I went to my local library (which is generally a giant mess, and more specifically a homeless person hangout) to get a new library card and pick up some books I had on hold. I decided to quickly scan the shelves (there aren’t that many) to see if there were any other books I could grab for this reading challenge while I was there and this was one of the first books I saw. I feel it was fate.
If you’d like a quick primer on Collins, in 2016 her daughter Nina Lorez Collins shares with Vogue Magazine how she brought her mother’s work out of an old steamer trunk and back in front of audiences so it could finally be appreciated.
Quick Synopsis
A never-before-published collection of stories from a brilliant yet little known African American artist and filmmaker, Kathleen Collins.
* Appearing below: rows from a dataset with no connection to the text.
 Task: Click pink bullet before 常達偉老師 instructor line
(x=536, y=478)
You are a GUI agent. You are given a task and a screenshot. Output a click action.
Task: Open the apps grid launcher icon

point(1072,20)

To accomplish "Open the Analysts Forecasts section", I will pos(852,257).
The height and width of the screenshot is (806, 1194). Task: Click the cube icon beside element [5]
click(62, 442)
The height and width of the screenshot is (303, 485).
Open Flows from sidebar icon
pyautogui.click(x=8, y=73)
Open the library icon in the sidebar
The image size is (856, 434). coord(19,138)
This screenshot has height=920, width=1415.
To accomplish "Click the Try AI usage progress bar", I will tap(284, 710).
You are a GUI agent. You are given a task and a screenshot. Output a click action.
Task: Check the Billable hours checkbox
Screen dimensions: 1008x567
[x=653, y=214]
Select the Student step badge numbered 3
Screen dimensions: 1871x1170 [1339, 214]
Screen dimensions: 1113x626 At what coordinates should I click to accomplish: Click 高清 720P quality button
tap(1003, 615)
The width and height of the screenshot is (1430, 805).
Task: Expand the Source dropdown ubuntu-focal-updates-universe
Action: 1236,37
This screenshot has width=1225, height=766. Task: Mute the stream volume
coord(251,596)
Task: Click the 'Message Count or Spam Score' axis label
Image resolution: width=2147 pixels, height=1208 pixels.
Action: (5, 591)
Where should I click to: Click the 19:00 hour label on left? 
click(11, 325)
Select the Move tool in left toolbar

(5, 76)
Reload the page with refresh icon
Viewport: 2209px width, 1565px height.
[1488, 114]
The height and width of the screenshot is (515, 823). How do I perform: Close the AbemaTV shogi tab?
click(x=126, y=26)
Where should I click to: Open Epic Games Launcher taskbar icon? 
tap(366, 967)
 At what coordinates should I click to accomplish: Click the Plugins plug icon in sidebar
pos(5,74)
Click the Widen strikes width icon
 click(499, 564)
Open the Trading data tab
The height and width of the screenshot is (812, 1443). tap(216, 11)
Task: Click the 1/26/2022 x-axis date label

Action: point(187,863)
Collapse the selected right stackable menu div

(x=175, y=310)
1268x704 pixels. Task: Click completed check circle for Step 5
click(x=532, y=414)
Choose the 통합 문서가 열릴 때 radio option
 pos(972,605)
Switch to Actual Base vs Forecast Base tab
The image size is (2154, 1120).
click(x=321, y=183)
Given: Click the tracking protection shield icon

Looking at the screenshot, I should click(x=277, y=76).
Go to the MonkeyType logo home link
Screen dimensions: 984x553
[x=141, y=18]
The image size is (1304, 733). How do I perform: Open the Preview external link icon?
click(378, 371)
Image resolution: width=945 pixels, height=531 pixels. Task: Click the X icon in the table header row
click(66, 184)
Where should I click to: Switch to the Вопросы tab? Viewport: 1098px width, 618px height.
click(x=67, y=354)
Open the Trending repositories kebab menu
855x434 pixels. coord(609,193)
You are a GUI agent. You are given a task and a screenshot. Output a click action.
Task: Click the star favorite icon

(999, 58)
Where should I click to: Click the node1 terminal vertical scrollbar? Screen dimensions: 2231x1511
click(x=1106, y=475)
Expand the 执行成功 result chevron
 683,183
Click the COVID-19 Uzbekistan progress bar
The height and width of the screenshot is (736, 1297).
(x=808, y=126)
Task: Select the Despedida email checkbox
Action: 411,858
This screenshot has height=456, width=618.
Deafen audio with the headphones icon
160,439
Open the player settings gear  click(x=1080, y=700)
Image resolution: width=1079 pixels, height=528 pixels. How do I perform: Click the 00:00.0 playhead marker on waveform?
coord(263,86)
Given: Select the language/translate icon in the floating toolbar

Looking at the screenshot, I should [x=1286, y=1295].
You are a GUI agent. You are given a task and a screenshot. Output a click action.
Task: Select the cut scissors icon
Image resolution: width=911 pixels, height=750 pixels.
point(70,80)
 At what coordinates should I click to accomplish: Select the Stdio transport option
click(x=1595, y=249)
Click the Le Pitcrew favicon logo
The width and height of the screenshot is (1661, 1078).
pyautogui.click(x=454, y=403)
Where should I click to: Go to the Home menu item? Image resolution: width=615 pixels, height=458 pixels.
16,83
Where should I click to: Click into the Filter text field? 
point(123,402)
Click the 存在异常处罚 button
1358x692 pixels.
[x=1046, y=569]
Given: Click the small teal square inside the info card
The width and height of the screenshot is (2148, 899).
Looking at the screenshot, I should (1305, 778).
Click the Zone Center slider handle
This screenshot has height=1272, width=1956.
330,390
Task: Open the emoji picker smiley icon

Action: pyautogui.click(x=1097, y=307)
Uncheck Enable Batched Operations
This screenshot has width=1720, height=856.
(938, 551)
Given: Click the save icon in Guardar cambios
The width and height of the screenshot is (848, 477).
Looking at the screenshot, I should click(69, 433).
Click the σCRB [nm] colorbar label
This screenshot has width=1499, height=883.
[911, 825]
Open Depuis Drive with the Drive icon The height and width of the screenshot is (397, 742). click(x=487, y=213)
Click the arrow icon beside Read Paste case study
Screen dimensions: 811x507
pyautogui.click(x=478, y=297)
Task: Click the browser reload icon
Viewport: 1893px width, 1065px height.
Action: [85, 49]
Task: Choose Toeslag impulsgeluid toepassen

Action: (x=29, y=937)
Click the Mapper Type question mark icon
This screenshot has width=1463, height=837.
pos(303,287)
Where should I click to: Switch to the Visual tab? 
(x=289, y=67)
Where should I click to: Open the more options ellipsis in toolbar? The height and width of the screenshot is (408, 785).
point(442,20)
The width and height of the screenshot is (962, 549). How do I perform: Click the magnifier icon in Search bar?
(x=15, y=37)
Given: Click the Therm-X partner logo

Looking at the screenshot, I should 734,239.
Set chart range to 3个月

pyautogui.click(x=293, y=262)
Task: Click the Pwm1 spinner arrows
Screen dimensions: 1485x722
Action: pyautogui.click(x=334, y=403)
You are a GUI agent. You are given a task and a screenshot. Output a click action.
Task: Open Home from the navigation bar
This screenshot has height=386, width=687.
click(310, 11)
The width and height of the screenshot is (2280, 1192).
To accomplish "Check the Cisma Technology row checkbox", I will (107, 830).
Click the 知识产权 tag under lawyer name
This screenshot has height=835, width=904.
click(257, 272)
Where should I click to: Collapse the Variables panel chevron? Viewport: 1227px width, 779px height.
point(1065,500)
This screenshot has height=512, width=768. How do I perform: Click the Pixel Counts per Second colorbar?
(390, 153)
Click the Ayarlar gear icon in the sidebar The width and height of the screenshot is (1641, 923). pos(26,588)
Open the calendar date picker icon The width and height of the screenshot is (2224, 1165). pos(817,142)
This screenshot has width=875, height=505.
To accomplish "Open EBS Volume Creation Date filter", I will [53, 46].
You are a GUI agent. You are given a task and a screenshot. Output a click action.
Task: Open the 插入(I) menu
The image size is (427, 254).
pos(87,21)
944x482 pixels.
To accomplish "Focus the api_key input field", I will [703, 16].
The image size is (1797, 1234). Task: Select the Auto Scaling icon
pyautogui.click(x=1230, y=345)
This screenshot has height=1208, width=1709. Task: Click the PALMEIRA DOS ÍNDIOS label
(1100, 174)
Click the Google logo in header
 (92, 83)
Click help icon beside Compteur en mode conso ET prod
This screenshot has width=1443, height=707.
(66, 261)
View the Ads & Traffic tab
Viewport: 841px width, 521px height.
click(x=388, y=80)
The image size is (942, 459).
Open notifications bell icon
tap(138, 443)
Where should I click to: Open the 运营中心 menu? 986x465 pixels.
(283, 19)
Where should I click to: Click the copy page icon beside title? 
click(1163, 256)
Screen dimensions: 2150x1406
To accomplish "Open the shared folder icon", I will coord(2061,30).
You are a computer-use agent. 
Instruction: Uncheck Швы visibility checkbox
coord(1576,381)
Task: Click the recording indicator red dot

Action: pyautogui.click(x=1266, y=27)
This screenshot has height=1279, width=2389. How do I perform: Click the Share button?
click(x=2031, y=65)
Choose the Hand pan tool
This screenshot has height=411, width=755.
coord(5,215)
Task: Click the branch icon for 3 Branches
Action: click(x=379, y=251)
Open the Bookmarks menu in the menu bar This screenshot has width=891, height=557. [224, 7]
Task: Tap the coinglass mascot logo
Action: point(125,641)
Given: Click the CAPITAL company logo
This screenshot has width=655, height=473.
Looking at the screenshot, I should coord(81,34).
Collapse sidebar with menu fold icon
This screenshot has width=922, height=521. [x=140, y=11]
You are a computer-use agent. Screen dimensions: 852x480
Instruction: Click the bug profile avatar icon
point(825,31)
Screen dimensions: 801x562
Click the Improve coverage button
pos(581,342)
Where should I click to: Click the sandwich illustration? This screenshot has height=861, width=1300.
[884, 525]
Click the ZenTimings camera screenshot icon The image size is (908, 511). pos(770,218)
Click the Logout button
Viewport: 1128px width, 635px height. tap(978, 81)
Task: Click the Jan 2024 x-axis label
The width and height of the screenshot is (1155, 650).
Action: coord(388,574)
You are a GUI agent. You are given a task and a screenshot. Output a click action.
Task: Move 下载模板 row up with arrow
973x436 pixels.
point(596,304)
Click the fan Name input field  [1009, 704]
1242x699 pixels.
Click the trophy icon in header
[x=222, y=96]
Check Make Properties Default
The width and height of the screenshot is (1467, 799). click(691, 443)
Humorous, poignant, perceptive, and full of grace, Kathleen Collins’s stories masterfully blend the quotidian and the profound in a personal, intimate way, exploring deep, far-reaching issues—race, gender, family, and sexuality—that shape the ordinary moments in our lives.
…
Collins’s work seamlessly integrates the African-American experience in her characters’ lives, creating rich, devastatingly familiar, full-bodied men, women, and children who transcend the symbolic, penetrating both the reader’s head and heart.
via back cover
My Review
I had heard of Kathleen Collins before (the first Black woman to make a feature film) but other than a few factoids, I knew nothing of her life and the works she created mostly because she died so young. The very first essay in the book “Exteriors” (available to read using the “Look Inside” feature” which I highly suggest you do) draws you in instantly to the creativity and wit of this incredible artist. I wanted more from each and every story because she creates such a clear and vivid scene of these characters and their lives. Their voices are unique to themselves and also familiar to you as a reader. Zadie Smith says in one review that it felt like you were eavesdropping on their lives and I totally agree.